Polish medievalist (born 1966)

Marek Daniel Kowalski (born 1966) is a medievalist.

== Biography ==
In 1990 he graduated with master's degree in civil engineering from the Kraków University of Technology. In 1994 he graduated with master's degree in history from the Jagiellonian University. In 1999 he obtained doctorate under the supervision of Jerzy Wyrozumski. In 2011 he obtained habilitation.

In 1999 he started work at the Jagiellonian University. From December 2009 until June 2018 he worked also at the Tadeusz Manteuffel Institute of History of the Polish Academy of Sciences. He supervised one doctoral dissertation.

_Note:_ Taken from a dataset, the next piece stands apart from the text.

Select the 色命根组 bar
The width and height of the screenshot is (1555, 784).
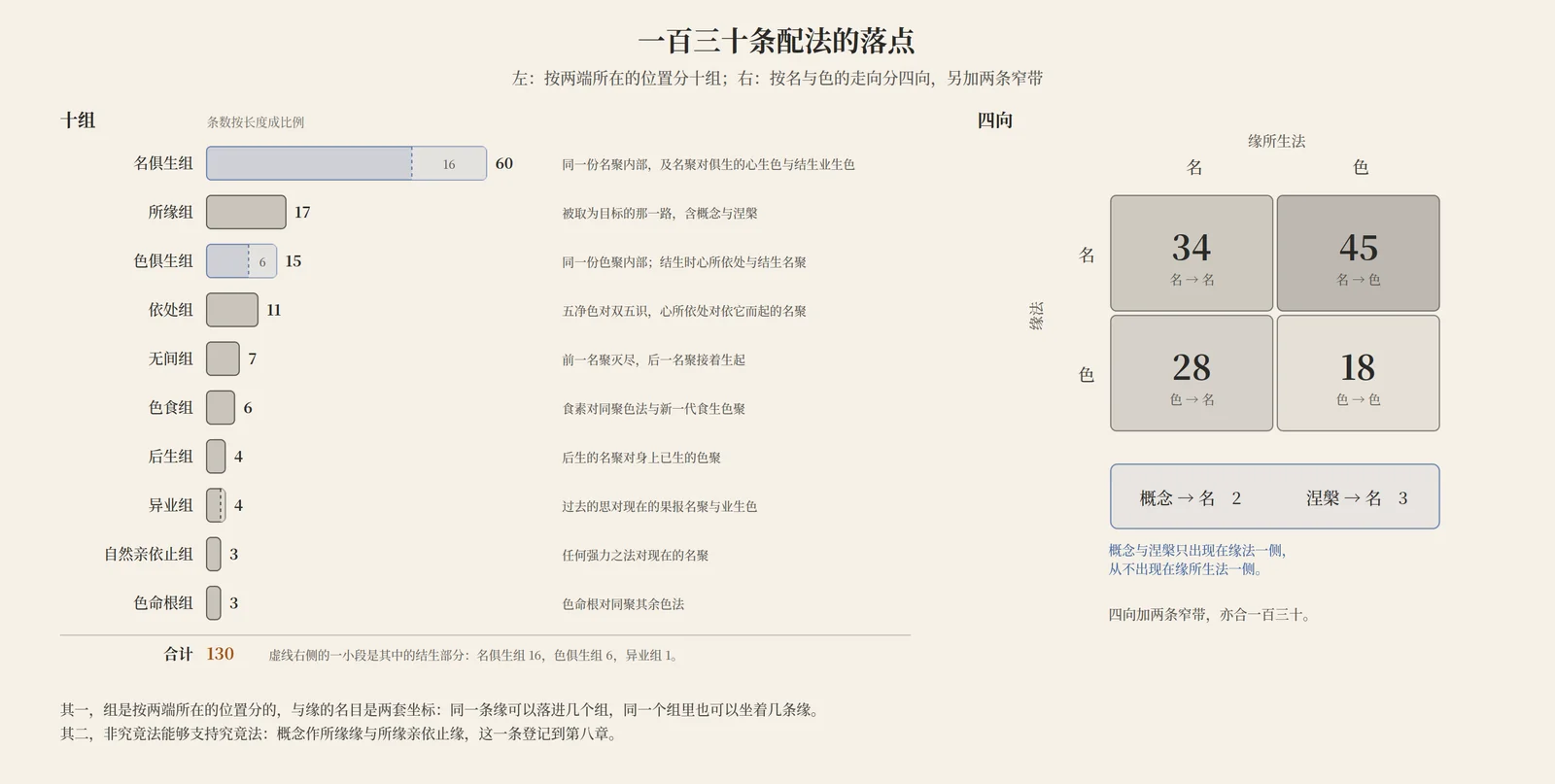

His research interests include papal treasury and diplomacy, Poland's relations with the Holy See, history of the Polish Church in the late Middle Ages, source studies and editing of historical sources and social and economic history of Poland in the late Middle Ages.

== Works ==
=== Monographs ===
- "Prałaci i kanonicy krakowskiej kapituły katedralnej od pontyfikatu biskupa Nankera do śmierci biskupa Zawiszy z Kurozwęk (1320–1382)" (1996)
- "Uposażenie krakowskiej kapituły katedralnej w średniowieczu" (2000)
- "Proventus camerae apostolicae debiti: opłaty duchowieństwa polskiego na rzecz papiestwa w latach 1417–1484" (2010)
- "Jan Długosz (1415–1480): życie i dzieła" (2016) Co-authored with Lidia Korczak and Piotr Węcowski.
- "W łączności ze Stolicą Piotrową. Dokumenty papieskie z Archiwum Państwowego we Wrocławiu" (2020) Co-authored with Stanisław Jujeczko.

=== Source editions ===
- "Kronika Jana z Czarnkowa" (1996) Following editions published in 2001, 2006 and 2009.